**WHAT YOU WILL DO**
Copy every entry word for word, but skip the pictures.

Stored records:
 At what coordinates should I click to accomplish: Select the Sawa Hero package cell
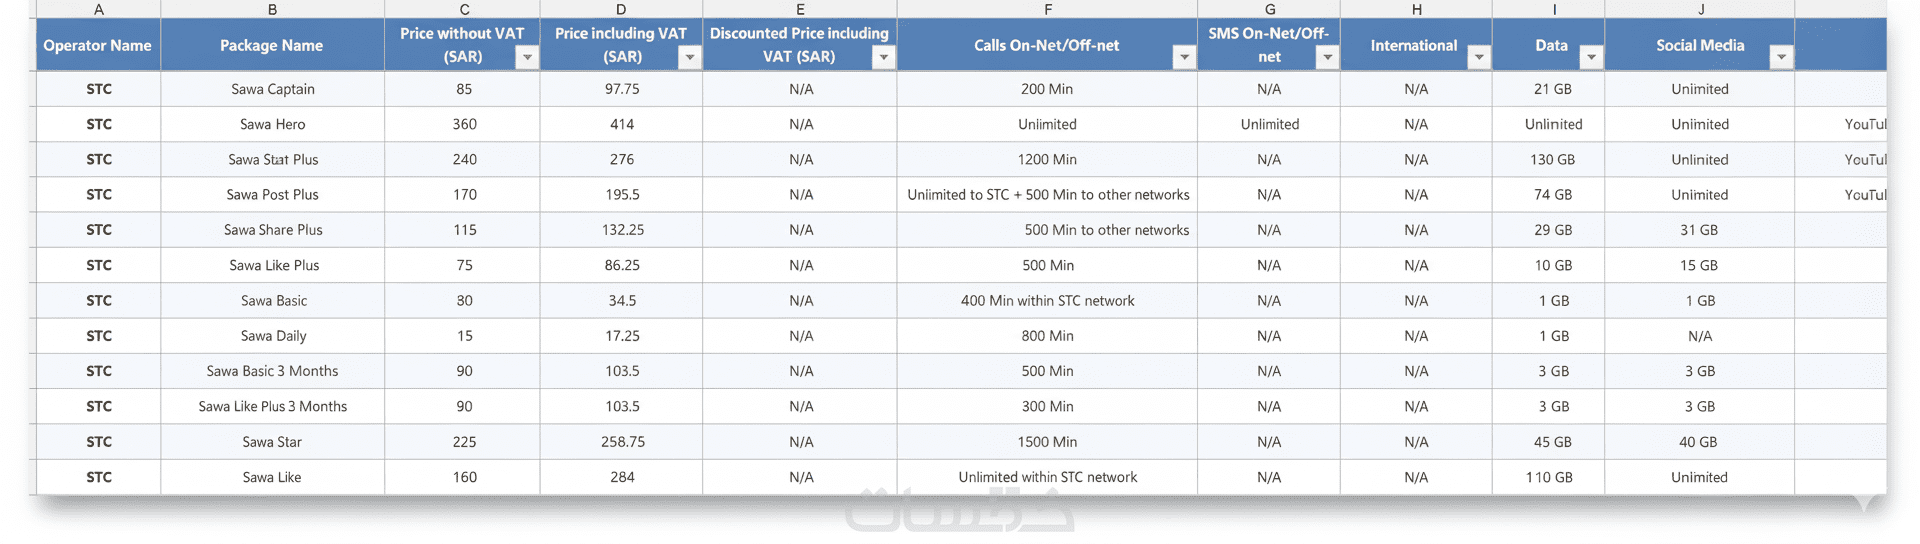click(273, 124)
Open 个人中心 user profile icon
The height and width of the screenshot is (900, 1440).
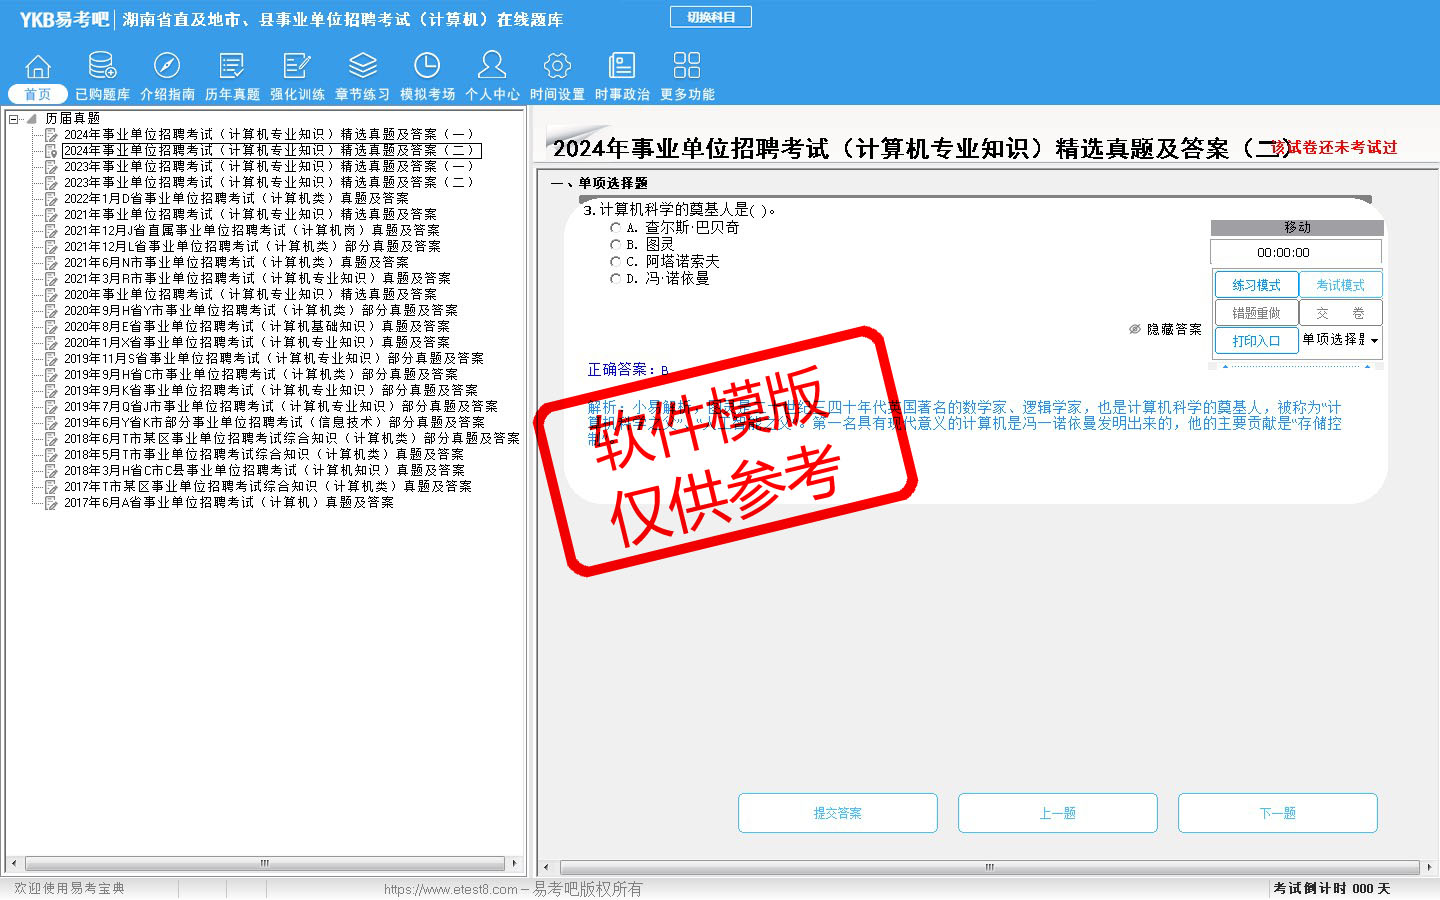coord(492,67)
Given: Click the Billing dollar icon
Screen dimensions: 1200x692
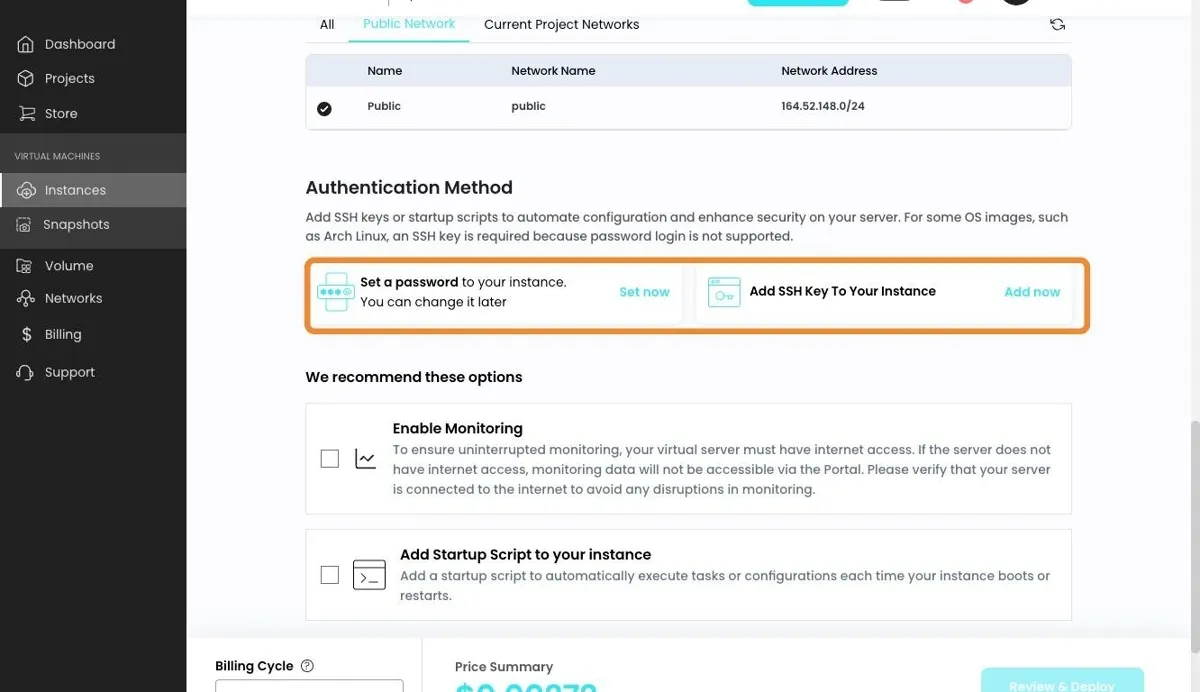Looking at the screenshot, I should point(27,335).
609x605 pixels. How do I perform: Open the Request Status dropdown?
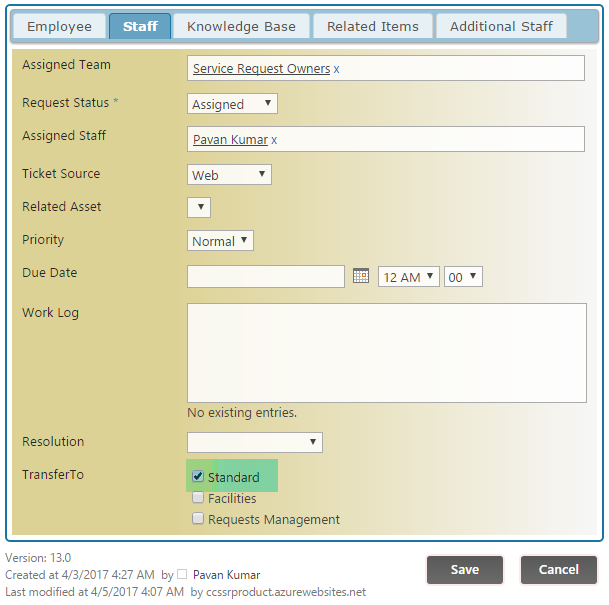coord(232,104)
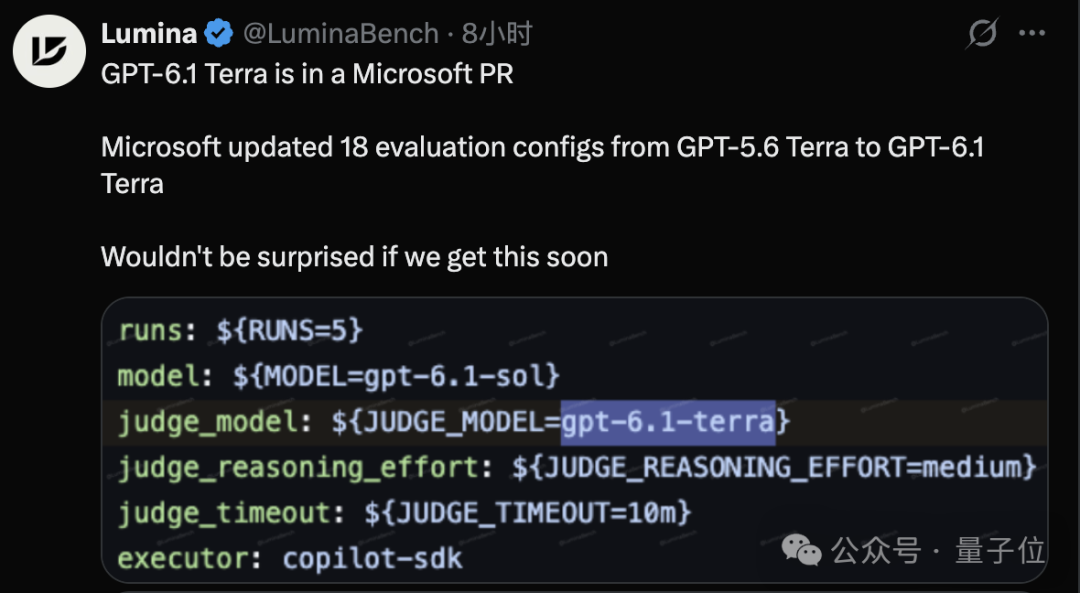Open the three-dot more options menu

click(x=1032, y=33)
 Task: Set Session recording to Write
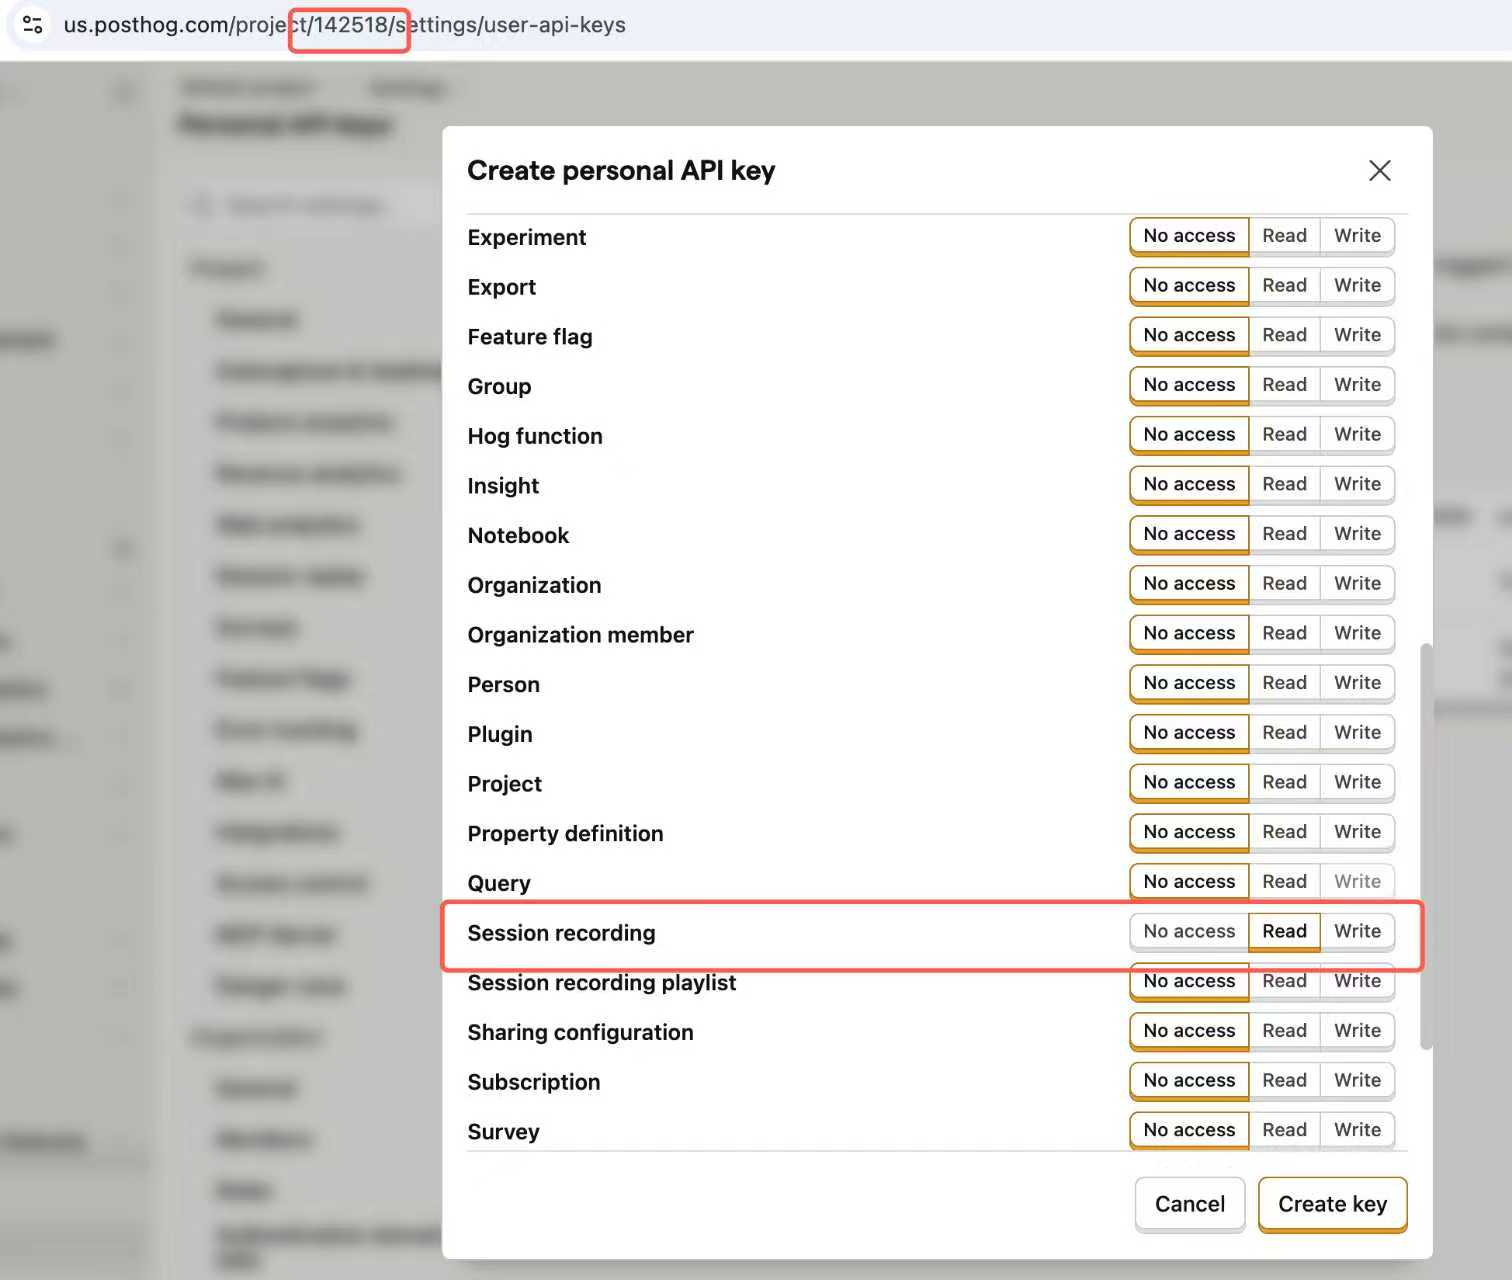point(1357,931)
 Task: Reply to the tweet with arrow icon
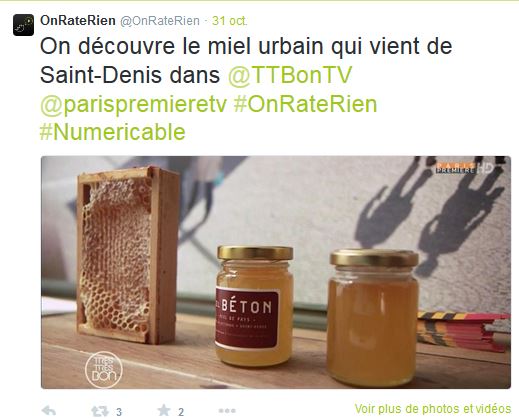click(x=49, y=411)
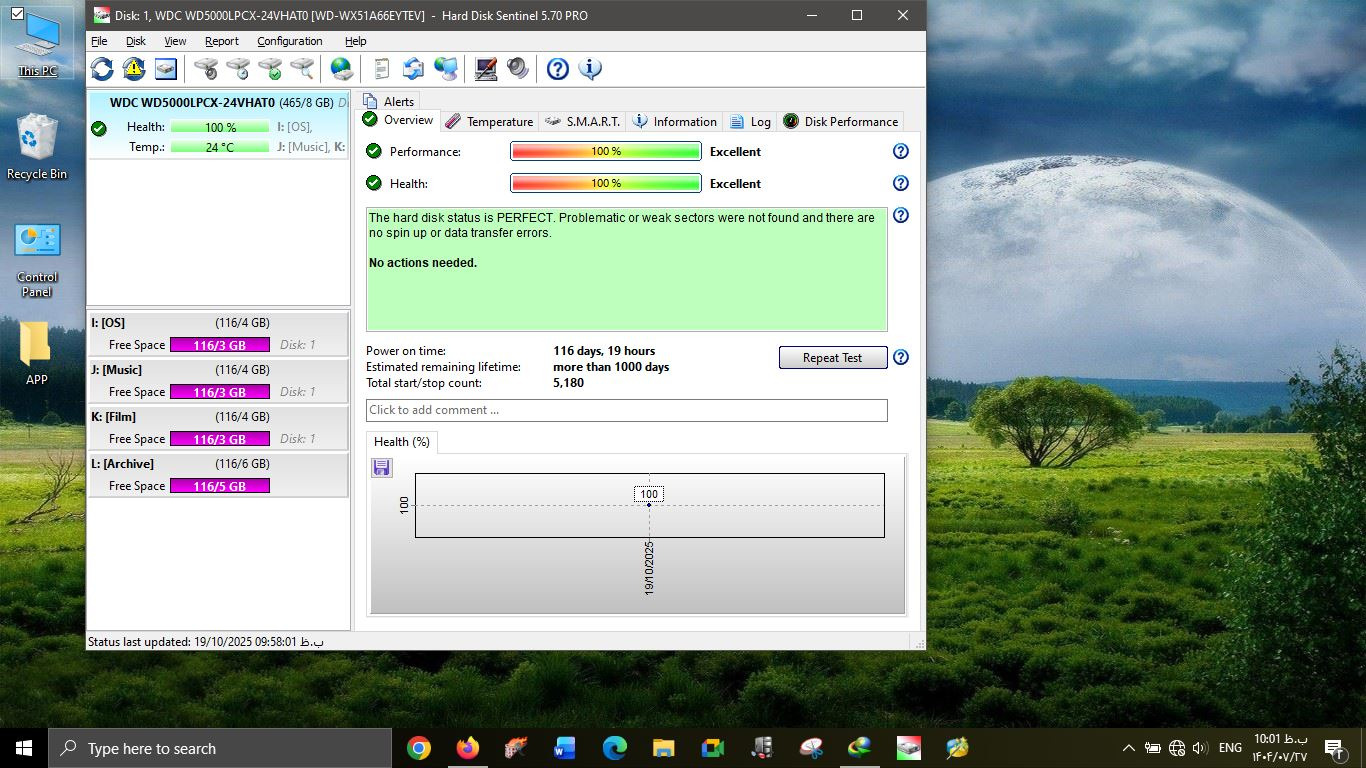Click the Refresh toolbar icon
The image size is (1366, 768).
102,69
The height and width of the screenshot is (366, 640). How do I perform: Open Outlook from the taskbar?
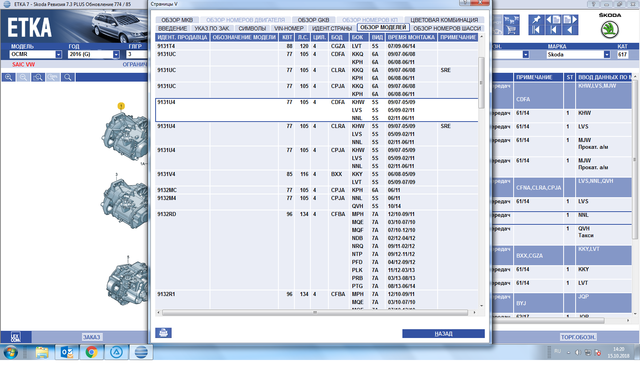coord(67,352)
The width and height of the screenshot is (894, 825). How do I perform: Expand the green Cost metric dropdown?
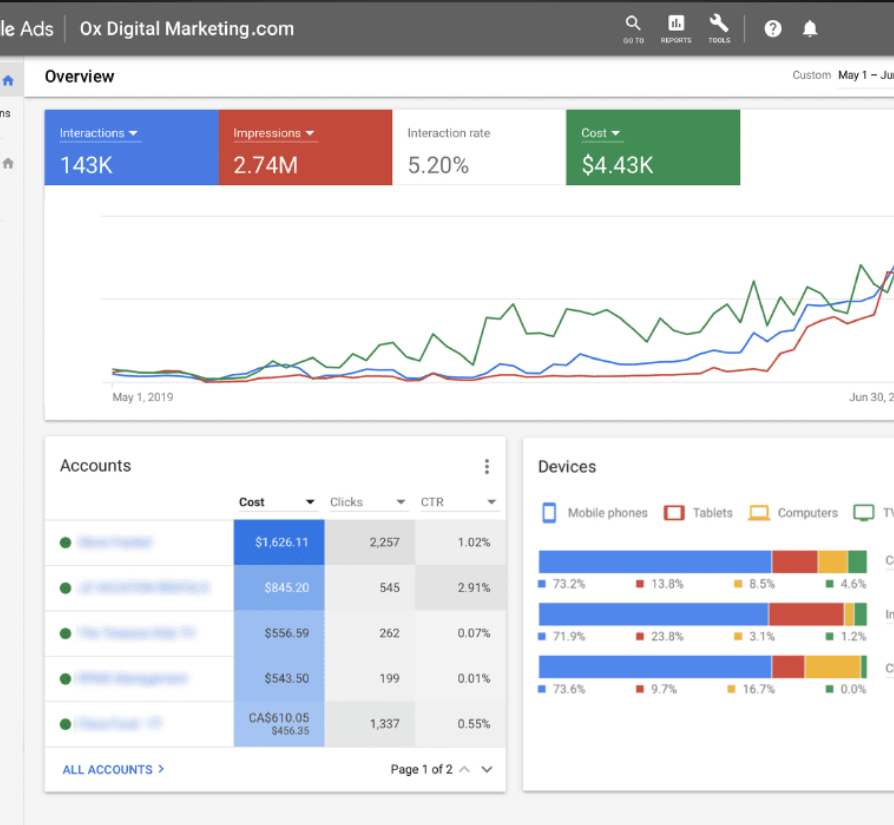click(615, 133)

**REPLY**
 At what coordinates should I click to accomplish: Select the Sawa Hero package cell
click(273, 124)
Open 个人中心 user profile icon
The height and width of the screenshot is (900, 1440).
coord(492,67)
Given: Click the Billing dollar icon
Screen dimensions: 1200x692
Looking at the screenshot, I should point(27,335).
609x605 pixels. How do I perform: Open the Request Status dropdown?
coord(232,104)
Open the three-dot more options menu

click(x=1032, y=33)
 Task: Set Session recording to Write
point(1357,931)
 Task: Reply to the tweet with arrow icon
click(x=49, y=411)
Click the Refresh toolbar icon
The image size is (1366, 768).
102,69
The height and width of the screenshot is (366, 640). How do I perform: Open Outlook from the taskbar?
coord(67,352)
The width and height of the screenshot is (894, 825). How do I perform: Expand the green Cost metric dropdown?
click(615, 133)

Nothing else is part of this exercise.